### What you should do
Exactly reproduce the line containing "Where should I click to: Open" together with every line after it, through the end of the entries, and give nothing more.

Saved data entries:

*** Block opens ***

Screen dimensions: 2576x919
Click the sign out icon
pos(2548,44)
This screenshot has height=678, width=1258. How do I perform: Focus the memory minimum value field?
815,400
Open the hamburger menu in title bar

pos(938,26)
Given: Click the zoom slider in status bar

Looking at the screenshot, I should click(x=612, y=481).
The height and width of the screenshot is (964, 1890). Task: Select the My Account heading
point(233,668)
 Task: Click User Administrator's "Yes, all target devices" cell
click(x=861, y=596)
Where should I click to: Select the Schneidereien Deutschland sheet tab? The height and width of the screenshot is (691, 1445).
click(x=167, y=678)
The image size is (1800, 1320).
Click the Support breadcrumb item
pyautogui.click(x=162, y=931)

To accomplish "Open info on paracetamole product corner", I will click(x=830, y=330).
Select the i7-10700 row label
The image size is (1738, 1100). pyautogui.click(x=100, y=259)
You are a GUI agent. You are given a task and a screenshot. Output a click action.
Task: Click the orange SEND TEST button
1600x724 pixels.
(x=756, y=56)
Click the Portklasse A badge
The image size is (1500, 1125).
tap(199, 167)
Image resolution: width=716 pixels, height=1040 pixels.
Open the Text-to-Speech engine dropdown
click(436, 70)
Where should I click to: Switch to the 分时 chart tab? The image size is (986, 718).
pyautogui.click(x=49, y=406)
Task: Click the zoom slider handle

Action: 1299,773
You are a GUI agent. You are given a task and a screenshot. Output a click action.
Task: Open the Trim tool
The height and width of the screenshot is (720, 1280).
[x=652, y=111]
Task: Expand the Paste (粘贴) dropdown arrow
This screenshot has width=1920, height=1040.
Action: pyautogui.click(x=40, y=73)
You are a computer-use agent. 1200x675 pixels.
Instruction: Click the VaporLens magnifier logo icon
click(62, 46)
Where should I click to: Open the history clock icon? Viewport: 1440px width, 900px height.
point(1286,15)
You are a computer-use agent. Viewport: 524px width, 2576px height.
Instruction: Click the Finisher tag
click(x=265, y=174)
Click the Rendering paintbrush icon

*** Block closes ***

### Response
Where should I click to: Open the history clock icon? Viewport: 1440px width, 900px height.
point(1286,15)
You are a computer-use agent. Viewport: 524px width, 2576px height.
Instruction: Click the Finisher tag
click(x=265, y=174)
Click the Rendering paintbrush icon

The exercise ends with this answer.